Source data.
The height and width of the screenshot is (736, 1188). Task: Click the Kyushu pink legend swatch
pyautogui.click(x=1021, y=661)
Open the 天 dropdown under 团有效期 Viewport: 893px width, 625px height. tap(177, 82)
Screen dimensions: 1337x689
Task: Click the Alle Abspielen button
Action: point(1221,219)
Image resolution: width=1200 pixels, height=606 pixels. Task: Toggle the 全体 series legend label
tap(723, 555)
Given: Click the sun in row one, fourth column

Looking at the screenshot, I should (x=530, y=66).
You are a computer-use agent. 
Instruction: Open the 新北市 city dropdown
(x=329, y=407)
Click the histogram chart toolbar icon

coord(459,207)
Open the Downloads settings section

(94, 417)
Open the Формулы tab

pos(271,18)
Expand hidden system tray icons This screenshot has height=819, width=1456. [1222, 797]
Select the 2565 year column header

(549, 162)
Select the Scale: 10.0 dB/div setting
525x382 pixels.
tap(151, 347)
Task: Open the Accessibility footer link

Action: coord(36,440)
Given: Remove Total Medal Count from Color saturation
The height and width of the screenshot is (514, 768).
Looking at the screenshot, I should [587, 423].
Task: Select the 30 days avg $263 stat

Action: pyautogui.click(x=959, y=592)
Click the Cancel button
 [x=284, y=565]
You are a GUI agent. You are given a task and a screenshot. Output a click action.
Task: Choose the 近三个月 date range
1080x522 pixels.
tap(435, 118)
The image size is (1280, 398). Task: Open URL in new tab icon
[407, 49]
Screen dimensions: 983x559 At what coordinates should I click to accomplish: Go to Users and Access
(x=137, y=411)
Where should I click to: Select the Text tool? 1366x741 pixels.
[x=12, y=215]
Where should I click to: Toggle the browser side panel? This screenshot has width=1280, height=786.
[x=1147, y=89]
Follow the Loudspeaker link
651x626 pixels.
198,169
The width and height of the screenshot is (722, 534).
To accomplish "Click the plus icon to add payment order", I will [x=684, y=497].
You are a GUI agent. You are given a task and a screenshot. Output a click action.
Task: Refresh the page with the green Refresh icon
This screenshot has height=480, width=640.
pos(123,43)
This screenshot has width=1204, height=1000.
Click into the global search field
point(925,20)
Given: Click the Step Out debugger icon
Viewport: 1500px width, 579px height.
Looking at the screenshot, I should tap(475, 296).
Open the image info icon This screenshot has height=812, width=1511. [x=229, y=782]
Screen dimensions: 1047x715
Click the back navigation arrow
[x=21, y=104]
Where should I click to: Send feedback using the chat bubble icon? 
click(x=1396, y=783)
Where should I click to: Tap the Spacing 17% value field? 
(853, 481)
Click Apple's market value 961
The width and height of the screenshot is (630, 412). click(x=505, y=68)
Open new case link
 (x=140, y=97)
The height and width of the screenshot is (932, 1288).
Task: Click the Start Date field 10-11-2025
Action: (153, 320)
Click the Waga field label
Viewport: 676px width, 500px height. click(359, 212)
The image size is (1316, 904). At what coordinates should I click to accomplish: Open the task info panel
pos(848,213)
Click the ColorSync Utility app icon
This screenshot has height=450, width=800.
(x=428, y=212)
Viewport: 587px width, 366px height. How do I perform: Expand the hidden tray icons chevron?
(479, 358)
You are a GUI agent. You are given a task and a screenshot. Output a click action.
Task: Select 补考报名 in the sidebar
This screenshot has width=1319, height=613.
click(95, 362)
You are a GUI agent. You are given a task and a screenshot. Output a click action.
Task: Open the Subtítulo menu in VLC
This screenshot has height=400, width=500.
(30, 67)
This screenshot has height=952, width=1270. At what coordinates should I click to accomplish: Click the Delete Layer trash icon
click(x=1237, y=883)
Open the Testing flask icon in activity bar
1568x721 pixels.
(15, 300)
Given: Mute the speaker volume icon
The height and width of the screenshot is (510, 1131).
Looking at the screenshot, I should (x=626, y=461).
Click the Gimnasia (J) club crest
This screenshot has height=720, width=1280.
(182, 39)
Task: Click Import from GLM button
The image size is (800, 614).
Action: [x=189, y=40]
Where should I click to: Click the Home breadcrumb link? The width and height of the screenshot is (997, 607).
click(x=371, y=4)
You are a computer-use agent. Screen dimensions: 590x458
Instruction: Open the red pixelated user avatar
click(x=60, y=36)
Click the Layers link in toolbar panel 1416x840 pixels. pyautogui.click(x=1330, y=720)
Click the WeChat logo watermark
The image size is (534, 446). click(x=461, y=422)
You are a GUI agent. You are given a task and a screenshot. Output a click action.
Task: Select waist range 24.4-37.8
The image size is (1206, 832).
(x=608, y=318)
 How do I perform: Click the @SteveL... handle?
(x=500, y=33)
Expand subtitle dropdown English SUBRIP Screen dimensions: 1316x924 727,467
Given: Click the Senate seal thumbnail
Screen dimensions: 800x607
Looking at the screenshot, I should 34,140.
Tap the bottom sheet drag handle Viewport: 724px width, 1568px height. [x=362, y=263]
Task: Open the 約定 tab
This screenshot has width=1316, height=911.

The problem. Duplicate the listing from its first line through the line that contains "Looking at the screenshot, I should [587, 423].", including both ends, without changing anything.

Written response.
The height and width of the screenshot is (736, 1188). Task: Click the Kyushu pink legend swatch
pyautogui.click(x=1021, y=661)
Open the 天 dropdown under 团有效期 Viewport: 893px width, 625px height. tap(177, 82)
Screen dimensions: 1337x689
Task: Click the Alle Abspielen button
Action: point(1221,219)
Image resolution: width=1200 pixels, height=606 pixels. Task: Toggle the 全体 series legend label
tap(723, 555)
Given: Click the sun in row one, fourth column

Looking at the screenshot, I should (x=530, y=66).
You are a computer-use agent. 
Instruction: Open the 新北市 city dropdown
(x=329, y=407)
Click the histogram chart toolbar icon

coord(459,207)
Open the Downloads settings section

(94, 417)
Open the Формулы tab

pos(271,18)
Expand hidden system tray icons This screenshot has height=819, width=1456. [1222, 797]
Select the 2565 year column header

(549, 162)
Select the Scale: 10.0 dB/div setting
525x382 pixels.
tap(151, 347)
Task: Open the Accessibility footer link

Action: coord(36,440)
Given: Remove Total Medal Count from Color saturation
The height and width of the screenshot is (514, 768).
Looking at the screenshot, I should [587, 423].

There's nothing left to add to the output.